And this process recurses on downward with a smaller and smaller share each
time. But the mathematical result of this is that $100 of "real" deposits ends
up creating $1000 of debt. And that's before interest which, for long term
loans, can be multiplicative. So $100 of "real" money may end up creating
thousands of dollars of debt. We've created a system where banks end up, quite
rapidly, being owed literally more money than exists. Great time to be a
banker for sure.

This is why the Fed and other financial entities are so obsessed with
inflation. Inflation makes everything more expensive in the present, but it
also reduces the cost of loans from the past. Imagine I take out a loan for
$1000 and somehow the next day we see 100% inflation. Well now my loan can be
paid back with only $500 of 'value' as measured from the time I took out the
loan. If inflation is higher than the interest rate on my loan, I actually
earn money by not repaying it. By contrast, deflation makes older loans more
expensive. And of course there is also the investment outlook. Inflation is a
penalty on wealth. If there's 2% inflation per year, my billion dollar piggy
bank becomes worth ~$20 million less each year. So I'm incentivized to invest
actively. By contrast with deflation I can sit on my money and become
relatively richer by the day.

But this also puts us on a roller coaster.
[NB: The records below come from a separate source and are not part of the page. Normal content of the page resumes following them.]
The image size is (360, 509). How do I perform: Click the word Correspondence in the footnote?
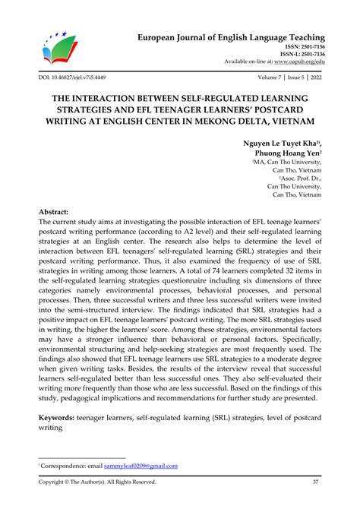tap(60, 465)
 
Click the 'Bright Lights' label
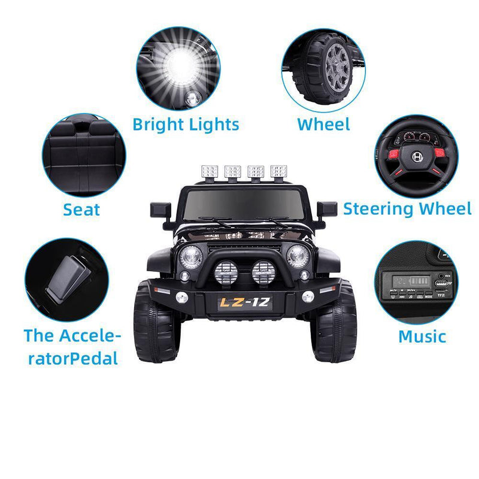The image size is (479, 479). [x=186, y=125]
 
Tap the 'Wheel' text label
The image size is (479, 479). [x=323, y=125]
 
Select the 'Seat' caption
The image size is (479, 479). [x=81, y=210]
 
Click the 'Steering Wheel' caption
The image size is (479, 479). [x=407, y=209]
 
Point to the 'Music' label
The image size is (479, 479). [x=422, y=336]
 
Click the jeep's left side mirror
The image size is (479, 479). [x=160, y=211]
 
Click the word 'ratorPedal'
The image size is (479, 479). [x=72, y=358]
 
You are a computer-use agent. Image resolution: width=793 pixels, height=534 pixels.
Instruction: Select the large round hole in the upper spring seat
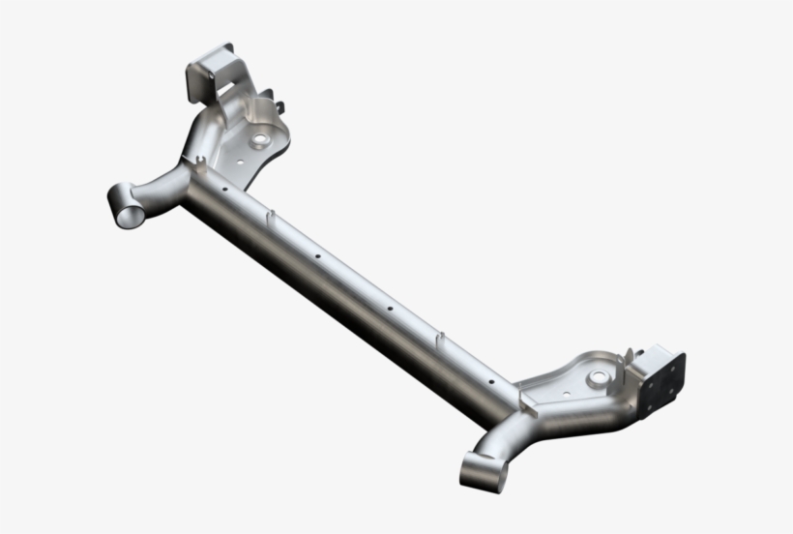point(257,141)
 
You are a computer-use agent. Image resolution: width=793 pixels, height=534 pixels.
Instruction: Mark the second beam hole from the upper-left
point(316,256)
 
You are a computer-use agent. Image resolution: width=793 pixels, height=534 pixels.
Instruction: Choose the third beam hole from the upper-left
point(389,310)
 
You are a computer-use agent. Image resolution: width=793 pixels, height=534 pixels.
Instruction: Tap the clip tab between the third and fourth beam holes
point(441,338)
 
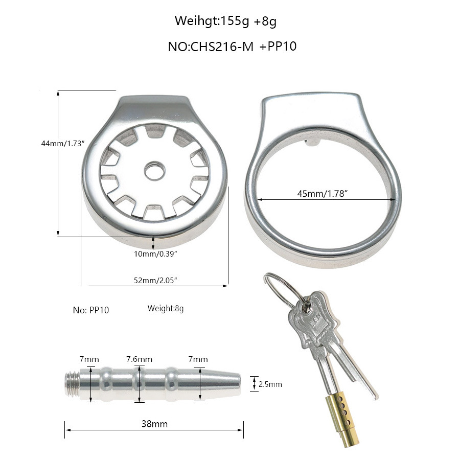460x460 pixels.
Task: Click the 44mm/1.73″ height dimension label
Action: point(63,144)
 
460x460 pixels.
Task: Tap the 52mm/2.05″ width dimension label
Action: point(155,280)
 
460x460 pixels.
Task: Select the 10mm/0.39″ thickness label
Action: point(155,254)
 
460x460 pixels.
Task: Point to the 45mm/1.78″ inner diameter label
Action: point(323,194)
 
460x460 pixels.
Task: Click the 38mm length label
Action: point(154,424)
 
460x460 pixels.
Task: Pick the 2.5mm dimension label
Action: point(270,384)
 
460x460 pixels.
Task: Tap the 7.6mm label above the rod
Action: point(140,359)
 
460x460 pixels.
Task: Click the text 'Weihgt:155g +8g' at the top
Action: point(225,21)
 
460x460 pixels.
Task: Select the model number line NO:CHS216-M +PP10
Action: point(232,47)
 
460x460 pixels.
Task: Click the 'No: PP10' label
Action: point(91,310)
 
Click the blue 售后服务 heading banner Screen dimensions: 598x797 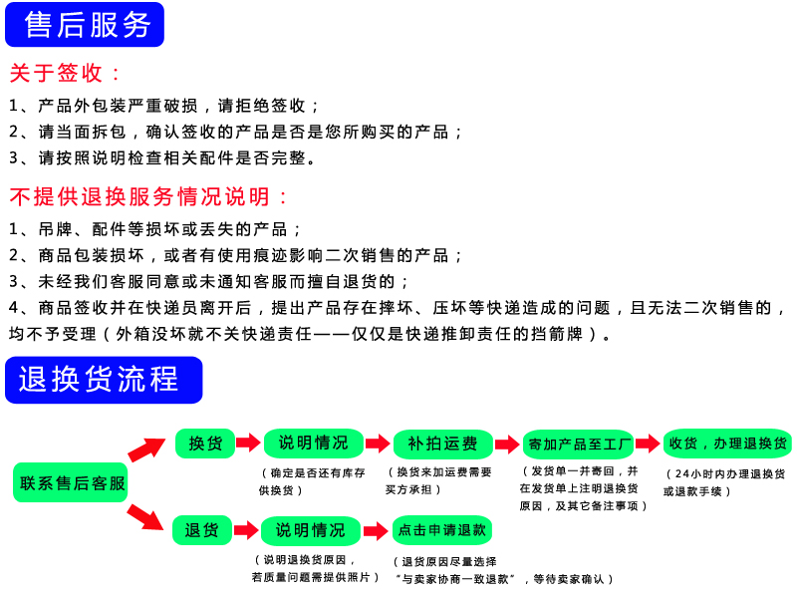tap(85, 25)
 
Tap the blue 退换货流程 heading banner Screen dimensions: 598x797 tap(104, 380)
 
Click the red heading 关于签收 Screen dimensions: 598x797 tap(66, 73)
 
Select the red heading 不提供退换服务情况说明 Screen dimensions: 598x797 tap(149, 195)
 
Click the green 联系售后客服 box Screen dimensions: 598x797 tap(72, 482)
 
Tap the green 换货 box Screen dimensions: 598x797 tap(205, 444)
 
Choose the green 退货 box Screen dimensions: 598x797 tap(202, 530)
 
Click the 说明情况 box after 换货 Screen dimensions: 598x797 tap(313, 444)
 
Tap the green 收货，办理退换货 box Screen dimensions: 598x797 tap(727, 444)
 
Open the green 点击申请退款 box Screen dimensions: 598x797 tap(442, 530)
Old debt is only paid off with new
debt which will only be paid off with new debt which ... And the money
definitely does trickle downward, but at the same time it gushes upward. And
the ride keeps going faster, and growing bigger. Not hard to imagine a
different system as ours is grossly counter intuitive. Of course different
doesn't mean better so, as a recurring theme in human history, we're only like
to change once things go boom.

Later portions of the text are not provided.